Keempat tersangka tersebut, jelas Yusri, ditetapkan tersangka lantaran memenuhi unsur pelanggaran pasal di dalam UU tentang Wabah dan UU kekarantinaan.
"Pasalnya sama UU karantina, itu ancamannya satu tahun penjara," kata Yusri yang akan segera bergeser menempati jabatan baru sebagai Dirregident di Korlantas Polri.
Rachel Vennya tidak ditahan meski telah berstatus tersangka kasus kabur dari karantina di Wisma Atlet.
Begitu juga dengan kekasihnya, manajernya, dan satu orang lainnya yang ditetapkan tersangka.
Mereka berempat tidak ditahan karena ancaman hukumannya hanya satu tahun penjara.
Yusri mengatakan bahwa penahanan terhadap tersangka bisa dilakukan jika terancam hukuman minimal 5 tahun penjara.
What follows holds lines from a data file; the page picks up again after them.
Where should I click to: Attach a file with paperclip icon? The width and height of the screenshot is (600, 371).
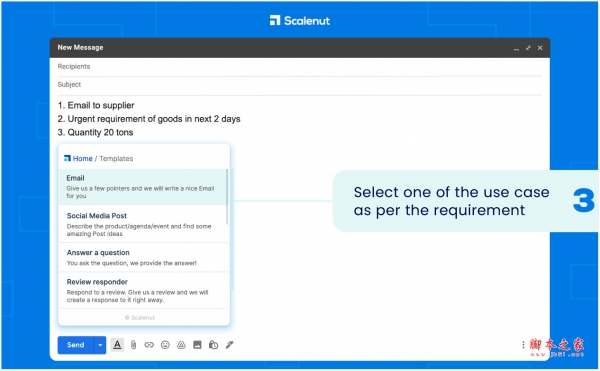[133, 345]
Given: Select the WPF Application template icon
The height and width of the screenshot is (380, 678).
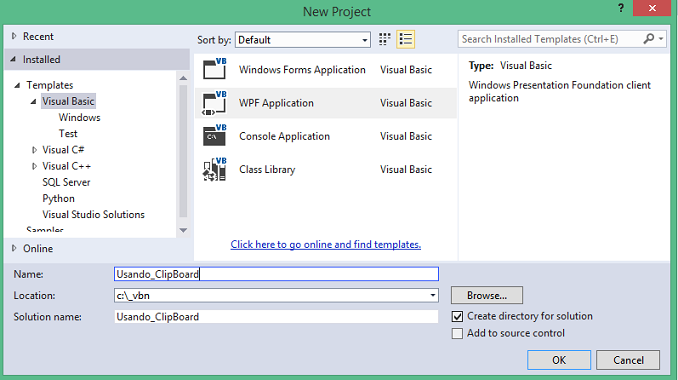Looking at the screenshot, I should [x=214, y=103].
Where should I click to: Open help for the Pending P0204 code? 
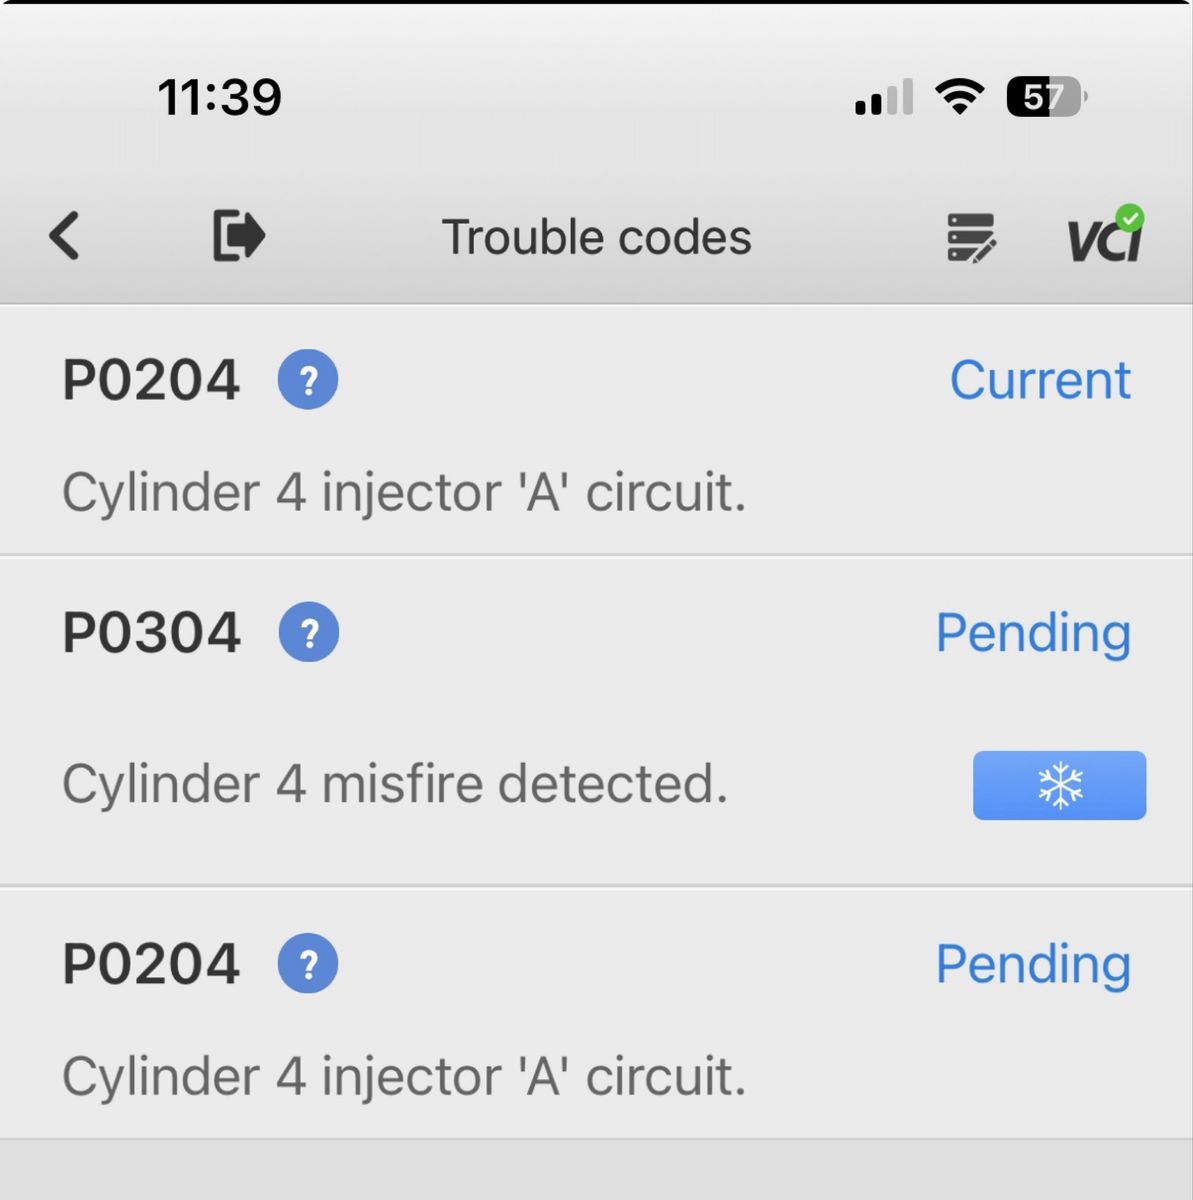coord(308,964)
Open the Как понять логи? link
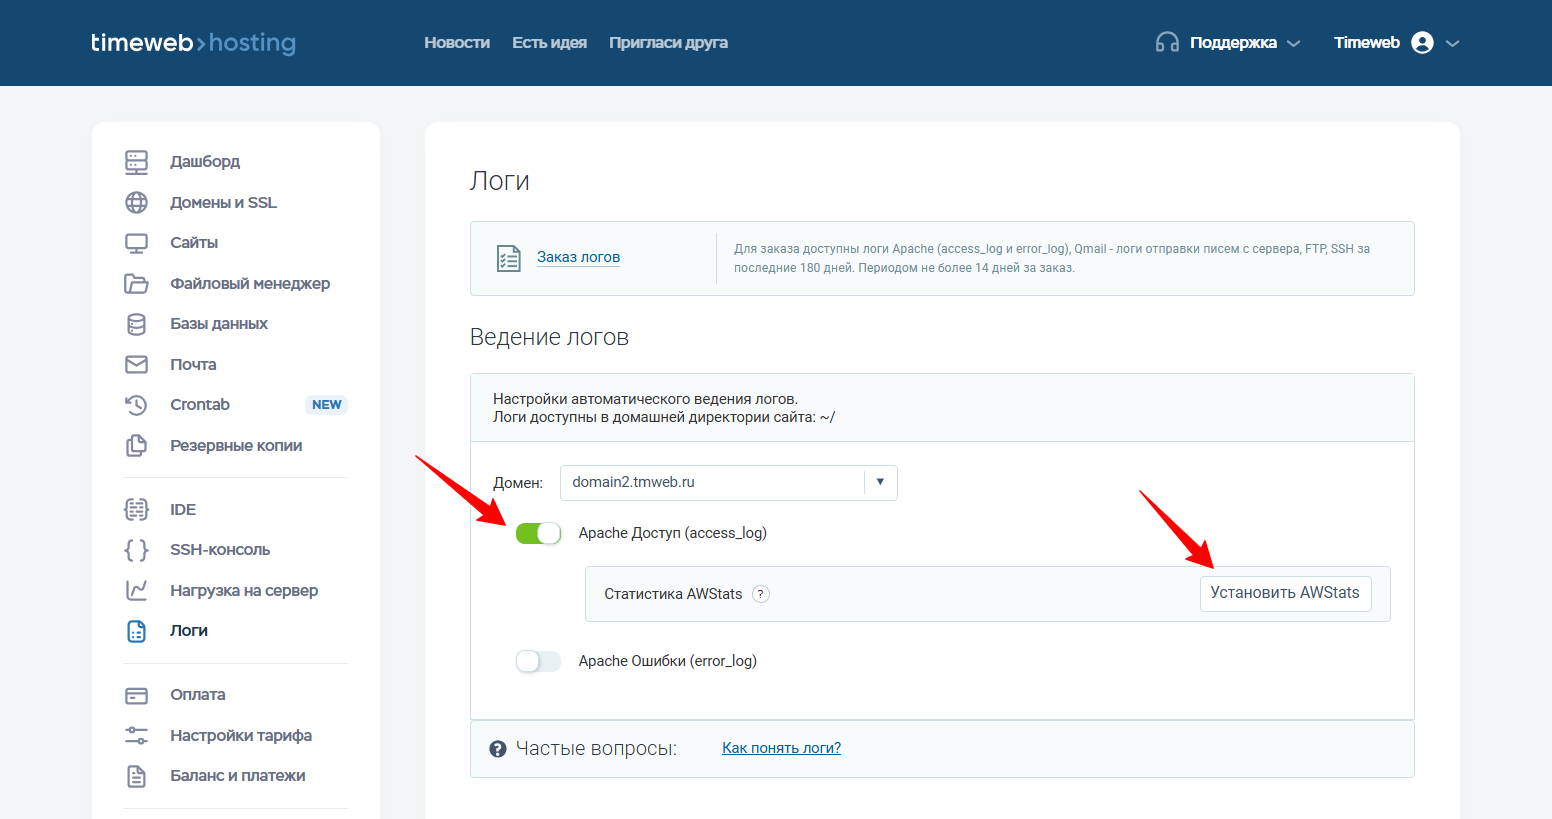The width and height of the screenshot is (1552, 819). click(x=781, y=748)
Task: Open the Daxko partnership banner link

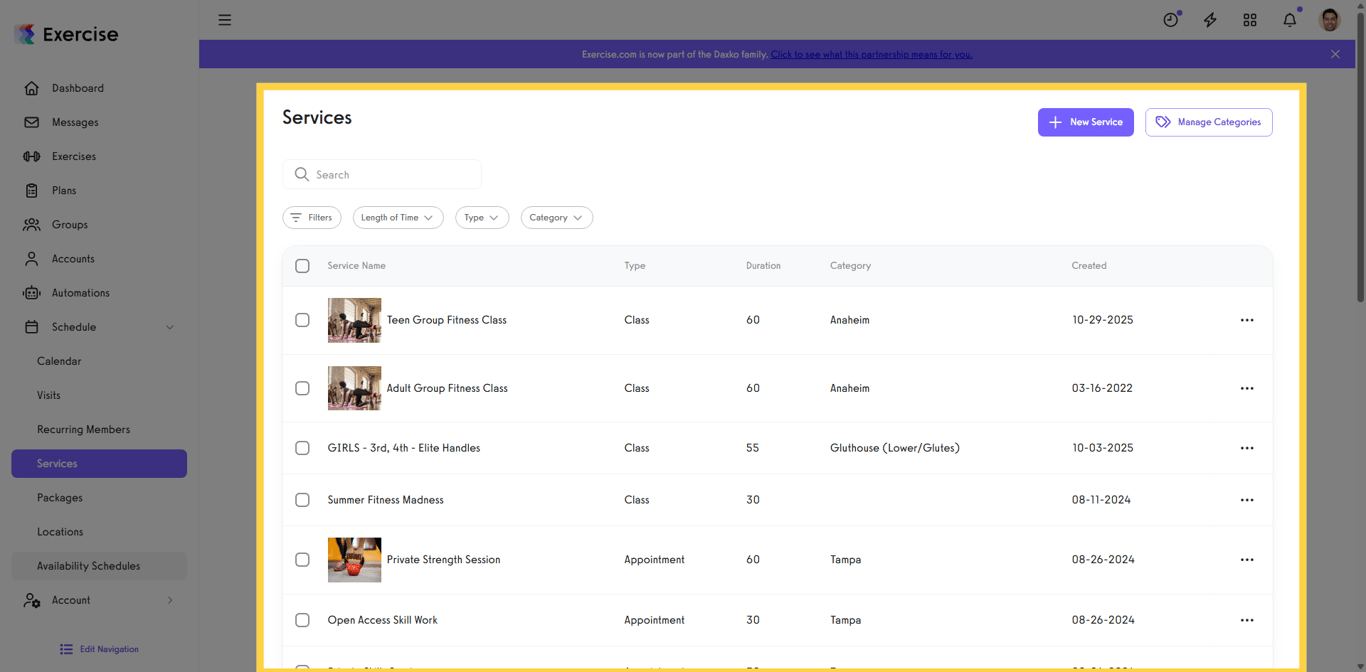Action: (x=871, y=54)
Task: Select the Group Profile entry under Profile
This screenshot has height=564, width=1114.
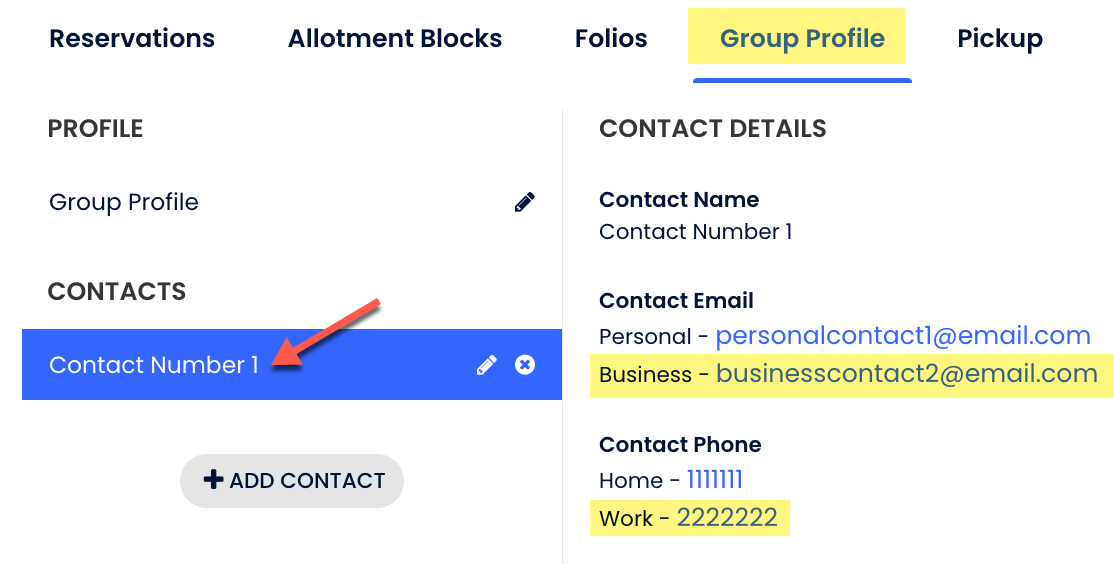Action: (124, 202)
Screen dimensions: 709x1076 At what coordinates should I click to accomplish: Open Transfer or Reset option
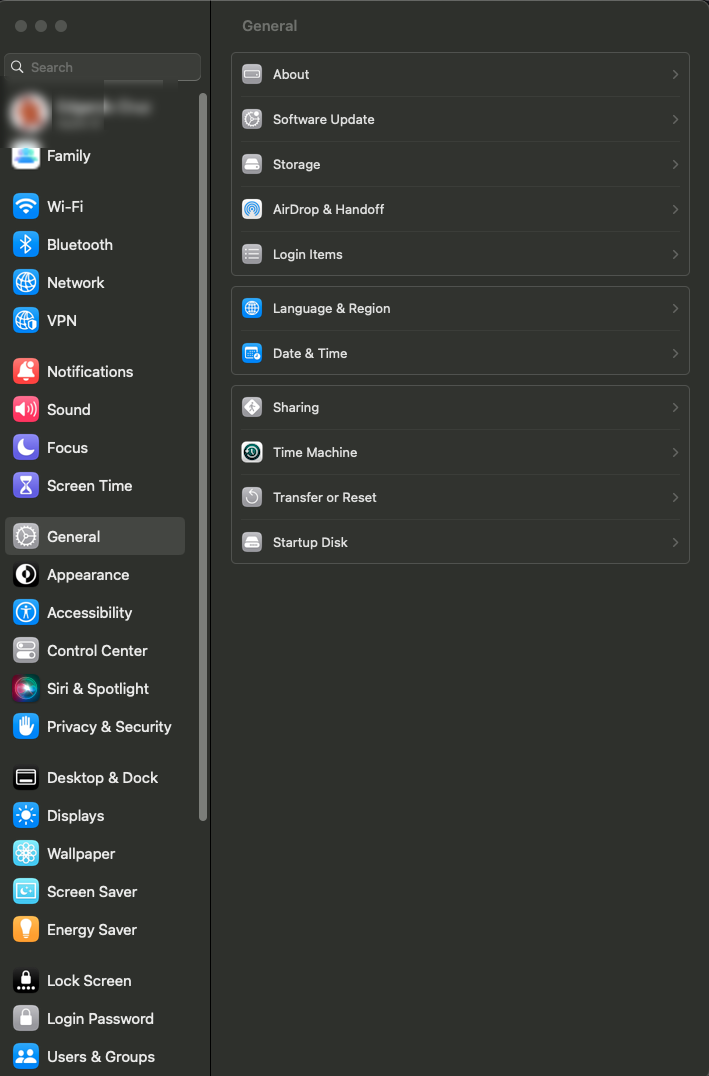325,498
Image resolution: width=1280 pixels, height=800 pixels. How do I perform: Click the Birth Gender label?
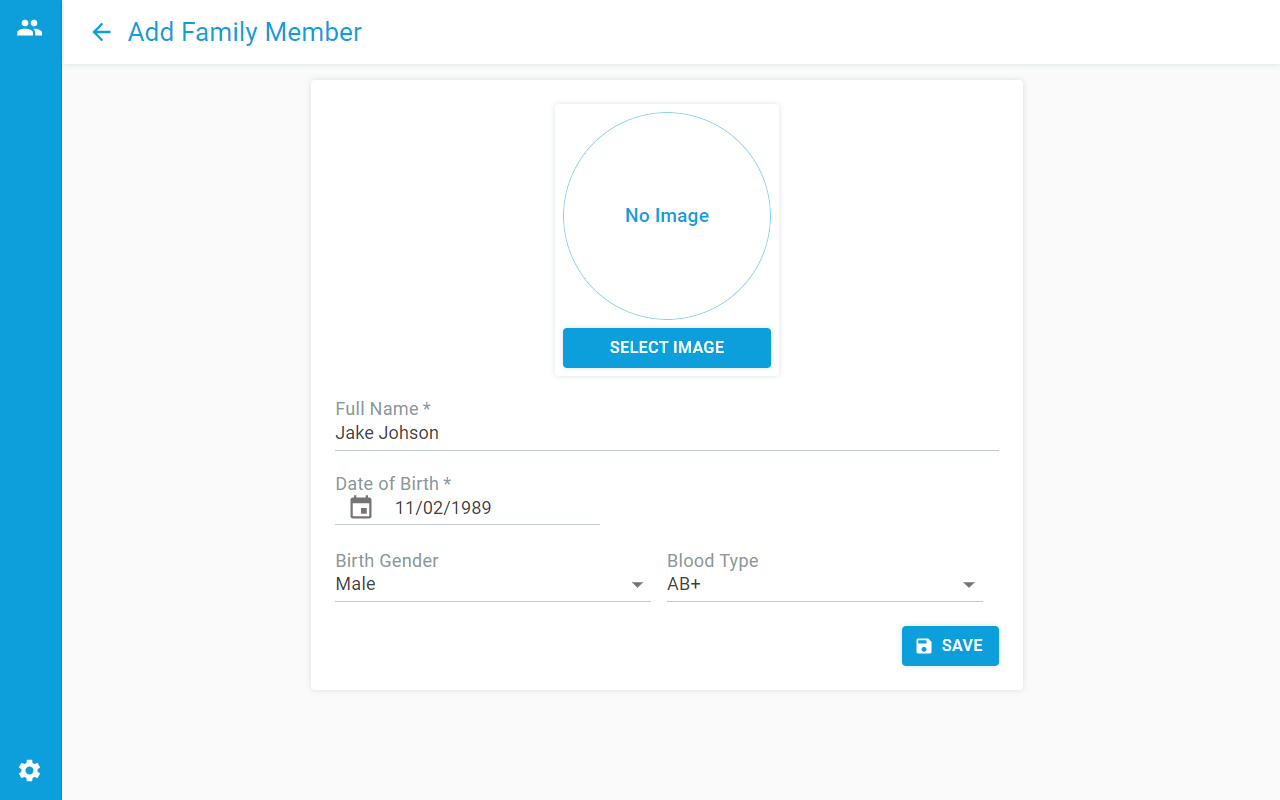[387, 561]
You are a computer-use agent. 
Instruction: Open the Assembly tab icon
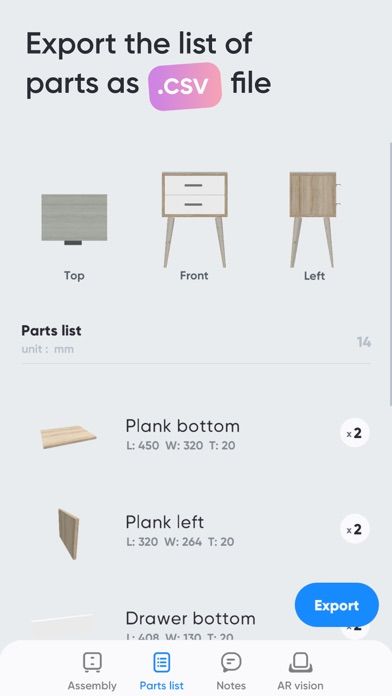point(92,662)
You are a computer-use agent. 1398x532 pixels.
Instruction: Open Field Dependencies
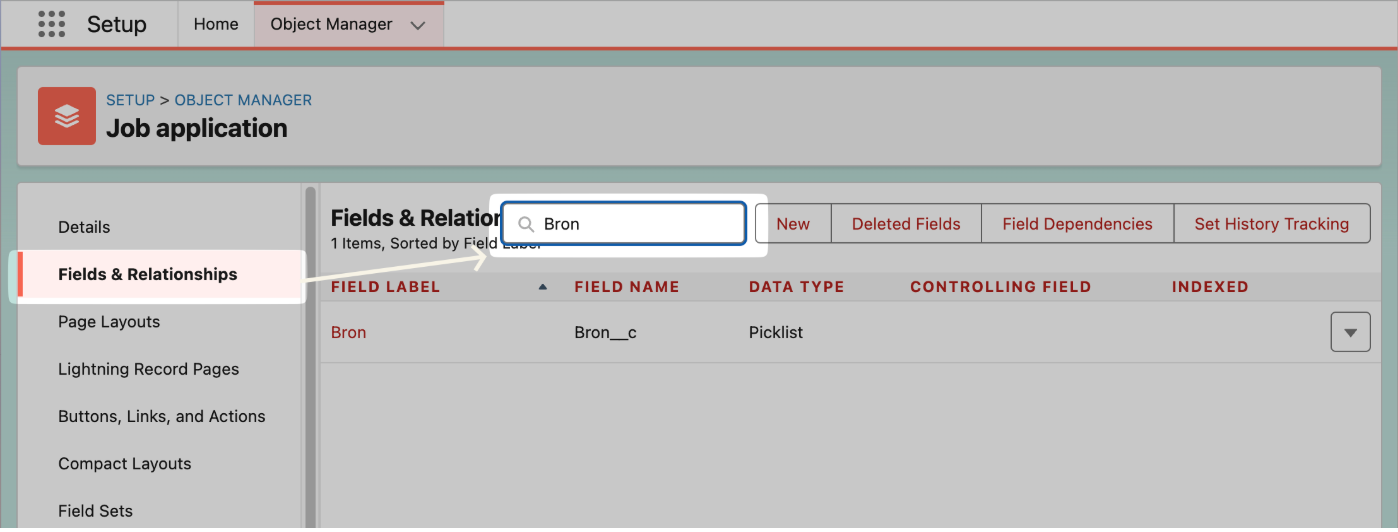pos(1077,224)
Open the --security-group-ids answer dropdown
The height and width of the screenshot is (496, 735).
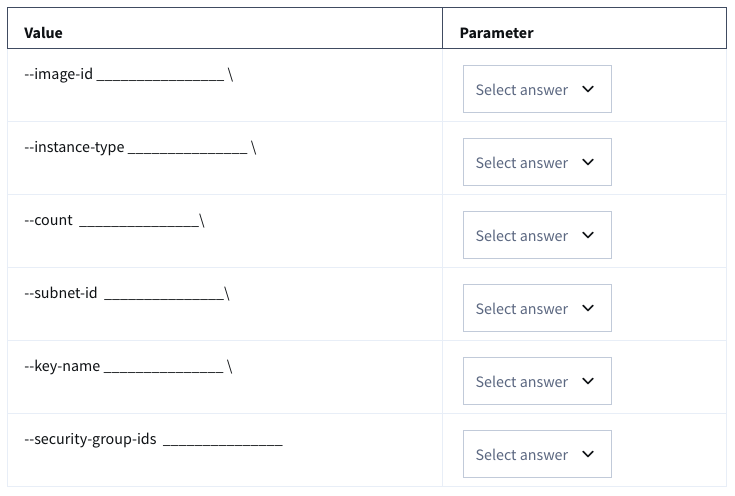click(536, 455)
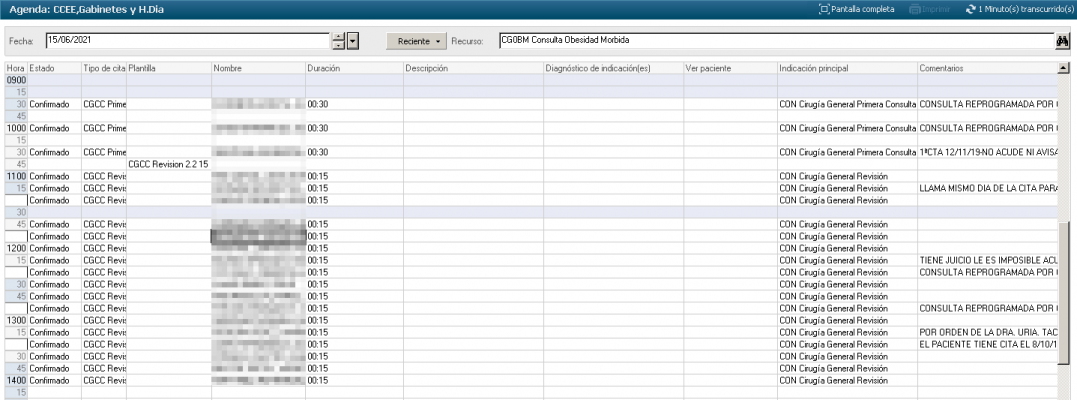The image size is (1077, 400).
Task: Click the binoculars search icon for Recurso
Action: tap(1063, 41)
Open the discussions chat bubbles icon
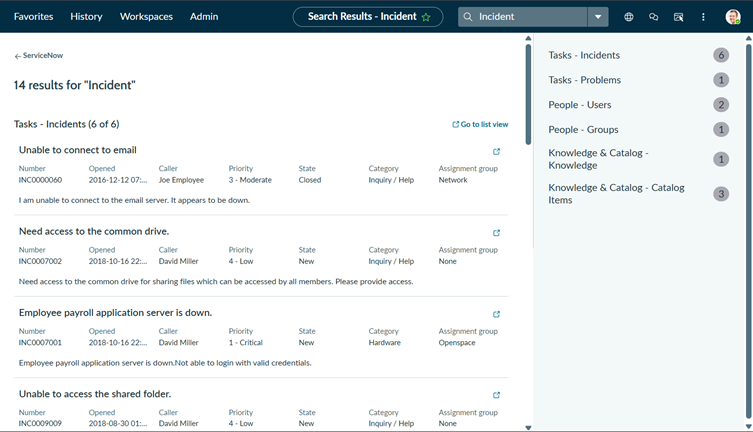Screen dimensions: 753x432 pos(654,17)
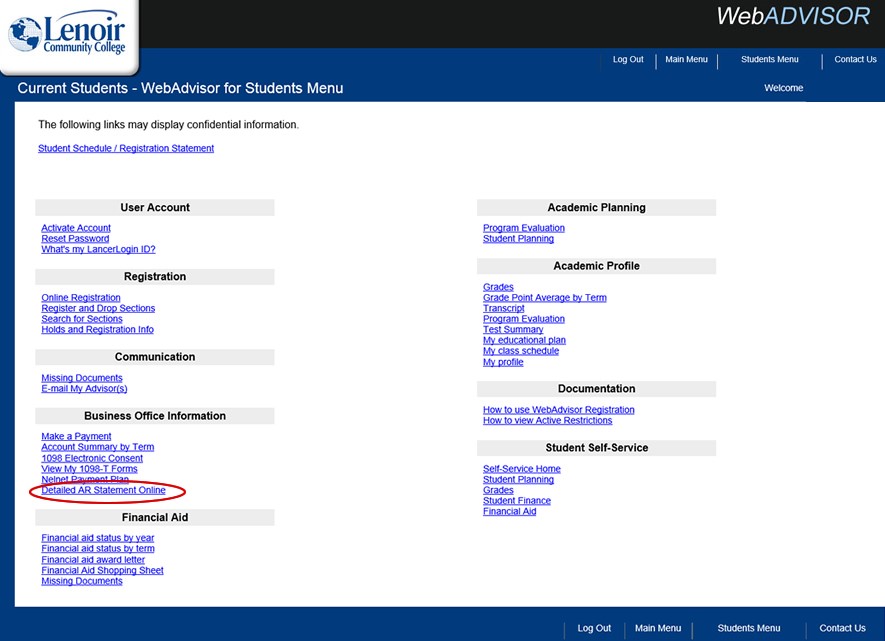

"Nggak ditahan karena ancamannya cuma satu tahun," kata Yusri.
"Secara subjektif seperti ini ancamannya satu tahun penjara. Kalau lima tahun ke atas baru kita tahan," ujarnya.
Baca: Penuhi Panggilan Polisi Terkait Pelat RFS, Rachel Vennya Datang Lebih Awal dari Jadwal Pemeriksaan
Baca: Setelah Diperiksa Polisi selama 9 Jam, Rachel Vennya Minta Maaf karena Kabur dari Karantina
Awal mula Rachel Vennya dikabarkan kabur dari Wisma Atlet diungkap oleh seorang warganet yang mengklaim bertugas di Wisma Atlet Pademangan.
Bersama sang kekasih, Rachel disebut kabur dari Wisma Atlet seusai 3 hari menjalani karantina Covid-19.
Seharusnya Rachel menjalani karantina selama delapan hari lantaran ia baru pulang dari New York, Amerika Serikat.
Itu sesuai dengan SE Nomor 18 Tahun 2021 tentang Protokol Kesehatan Perjalanan Internasional pada Masa Pandemi Covid-19.
Perempuan kelahiran 23 September 1995 itu seharusnya manjalani karantina di hotel yang dia harus bayar sendiri, bukan karantina gratis di Wisma Atlet.
Rachel disebut kabur dari karantina dibantu dua anggota TNI.
Kapendam Jaya Kolonel Arh Herwin BS membeberkan peran kedua oknum TNI tersebut yang membantu Rachel Vennya kabur.
Dua anggota TNI itu diketahui berinisial FS dan IG.
FS diketahui bertugas di Bandara Soekarno Hatta, sedangkan IG bertugas di RSDC Wisma Atlet Pademangan.
Keduanya diduga membantu Rachel Vennya kabur dari karantina.
Kodam Jaya telah menonaktifkan anggota TNI itu untuk memudahkan proses penyidikan.